When we think of genius, for the most part we think in terms of mental or intellectual power. We think of brilliant human beings.
We think of mathematicians or inventors or writers. Painters and sculptors may be in a slightly different category — a little more physical and intuitive — but even here, we still don’t think of artistic gifts as a physical skill. It’s the quality of the mind and heart that manifests as paint on canvas.
In light of this, let’s look at the foundation of our topic for this session, which is physical genius– the genius that expresses itself through physical action, whether it’s running or swimming or hitting a ball or, perhaps, even hitting another person.
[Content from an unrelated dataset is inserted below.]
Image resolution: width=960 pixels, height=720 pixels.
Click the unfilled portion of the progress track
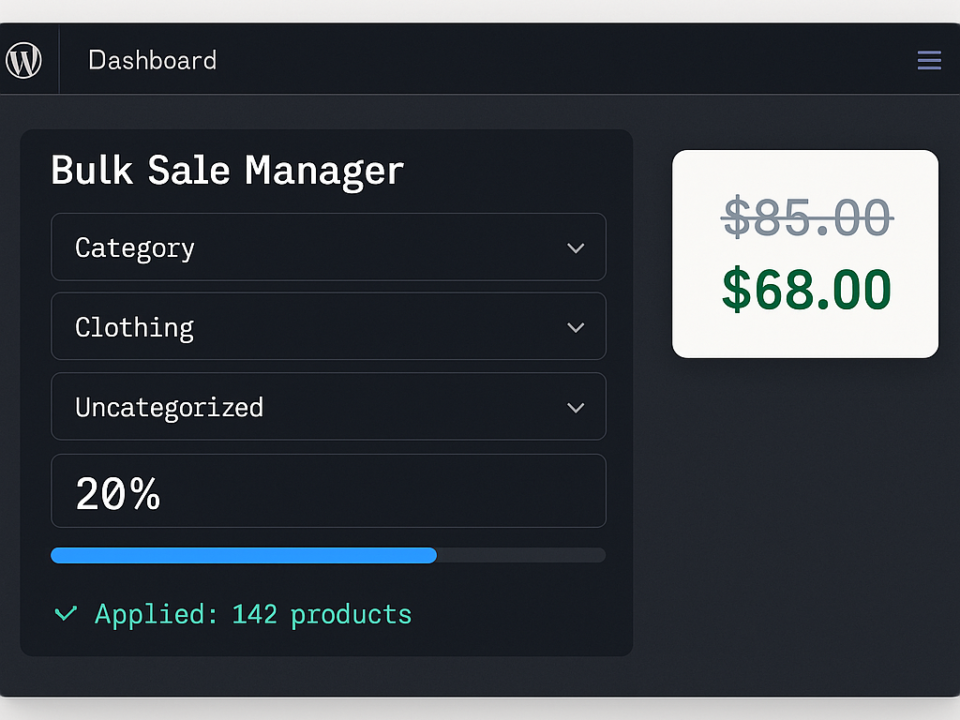(x=520, y=555)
By the time we’re done,
I think you’ll have an appreciation of what physical genius really is — how you can connect with it in your own life — and how the person I’ve chosen as our model in this session can help you do that.
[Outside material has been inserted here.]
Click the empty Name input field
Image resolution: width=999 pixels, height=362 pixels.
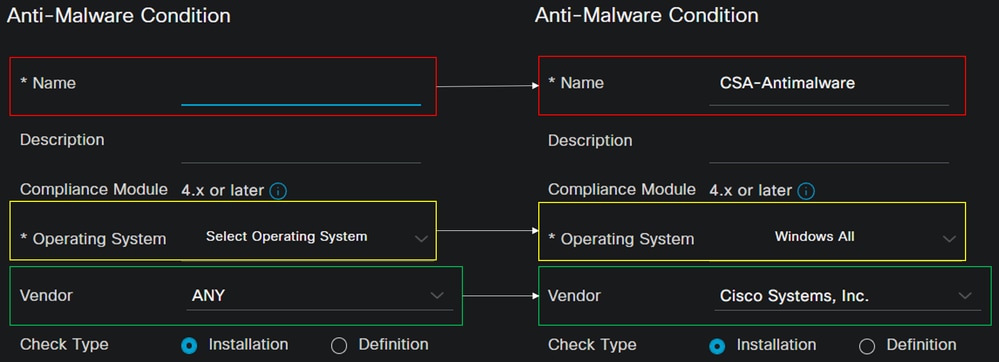[x=301, y=88]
He once did 1,033 pushups in 23 minutes — an average of 44 push-ups every 60 seconds.
He towed 70 boats at once, carrying 70 people each from the Queen’s Way Bridge in Long Beach Harbor to the Queen Mary ocean liner, which was anchored a mile and a half away — and he was handcuffed and shackled while he did it. This was to celebrate his 70th birthday.
He also has made the supposedly impossible swim from Alcatraz Island to Fisherman’s Wharf, in San Francisco. He not only made it, but once again he was handcuffed and shackled when he did it.
Just to make it more interesting, he was towing a 1,000 pound boat.
Jack LaLanne is over 87 years old, and there’s one more feat he intends to accomplish. It’s a swim from Catalina Island to Los Angeles — a distance of 26 miles – and he wants to do it underwater.
Jack LaLanne did not start out as a genius of physical fitness. Into his teenage years, he was a sugar addict and junk food junkie. In an interview, he explained what this meant. “It made me weak and it made me mean,” he said. “It also made me sick. I was nearsighted, and I had terrible skin problems.
He was 15 years old when he attended a talk by a nutritionist in his hometown of Oakland, California. This was a turning point in his life — and at that moment, he decided to totally recreate himself.
He began lifting weights at the local YMCA, and he made changes in what he ate and drank. He also read everything he could find on anatomy, nutrition, and health. Very
quickly, Jack developed the lean, muscular body of an athlete – and a thorough knowledge of physical fitness to go with it. But rather than keep all this to himself, he was determined to share it with the world.